メールセキュリティの調査結果とその意義
最近、GMOブランドセキュリティ株式会社が実施した調査によって、日本の主要ブランドにおけるメールセキュリティの状況の深刻さが浮き彫りになりました。この調査では、グローバルTop50および国内Top50ブランドが保有する7,600ドメインを対象に、なりすましメール対策技術であるSPF(Sender Policy Framework)やDMARC(Domain-based Message Authentication, Reporting & Conformance)の導入状況が調査されました。
1. 国内ブランドの低い適切率
調査結果によると、グローバルTop50ブランドにおけるSPFおよびDMARCの適切率は23.1%でしたが、国内Top50ブランドではわずか4.8%という驚くべき事実が明らかになりました。これにより、両者の格差は約4.8倍にも達することが確認されました。特に、SPFやDMARCの未設定または不備が見えるブランド名が増えており、なりすましメールの高リスク状態にさらされていることが分かります。
2. 日本企業の無対策率
調査対象の100社の中で、全くSPF/DMARCの適切設定がされていないブランドは、日本企業が88.8%を占めています。これにより、名だたる大企業でもセキュリティ対策が不十分であることが示されています。このことは、グローバルに展開するブランドが信頼性の低下やリスクを負うことにつながり、経営上の大きなリスクとなっています。
3. 休眠ドメインの存在
また、休眠ドメインについても調査されました。日本国内では、Aレコードが存在しない非アクティブなドメインの適切率はわずか1.3%であり、2,518件が無防備な状態に放置されています。これらのドメインは、攻撃者によってなりすましを目的に利用されるリスクが非常に高いとされています。
4. 海外の状況
対照的に、グローバルの企業では、ある企業がアクティブドメインにおいて96.4%の適切率を達成しており、EMAILセキュリティの管理方法における厳格さが伺えます。特に、SPFとDMARCの全拒否設定を徹底している企業は、なりすましメールのほぼ完全な遮断を実現しています。

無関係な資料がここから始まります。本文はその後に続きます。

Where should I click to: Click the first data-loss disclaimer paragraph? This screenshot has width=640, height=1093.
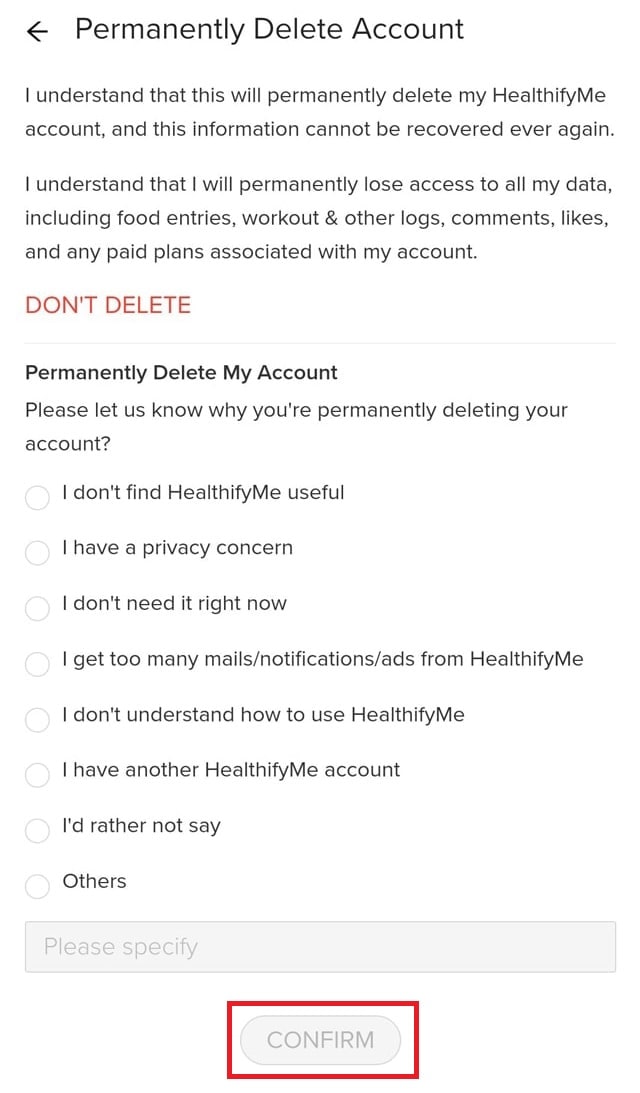pos(320,112)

これは、消費者や取引先に対しての信頼を保つための重要な処置です。
5. 法的規制と企業の取り組み
また、欧州の厳しいサイバーセキュリティ規制が、企業の対策を促進している現状も見逃せません。日本にはこうした法的強制力が不足しているため、企業の自主的な取り組みに大きく依存している様子が浮き彫りとなりました。
提言:セキュリティ対策の必要性
これらの調査結果を踏まえ、GMOブランドセキュリティは今後、以下の対策を提唱しています。
1.
SPF/DMARCの拒否設定の徹底:すべてのドメインに対し、早急に拒否設定を導入する必要があります。特に管理が行き届かない休眠ドメインの対策は急務です。
2.
DMARCレポートによる監視体制の整備:DMARCの運用後も、継続的な監視体制を構築し、不正利用の監視・分析を行うことが重要です。
3.
信頼性の可視化:企業ロゴ付きメール(BIMI)や企業ロゴ所有証明書(VMC)を導入することで、ブランドの信頼性をより可視化し、消費者に対する訴求力を高めることも進められます。
現在の取り組みと未来への道
このように、調査結果は日本の主要ブランドにおけるメールセキュリティ対策の現状とその遅れを明確に示しています。これに対して企業は、もはやIT部門だけの問題とは捉えず、ブランドを守るための重要な経営課題として、積極的に取り組む必要があります。メールセキュリティの渦中にある今こそ、企業全体での意識改革が求められる時です。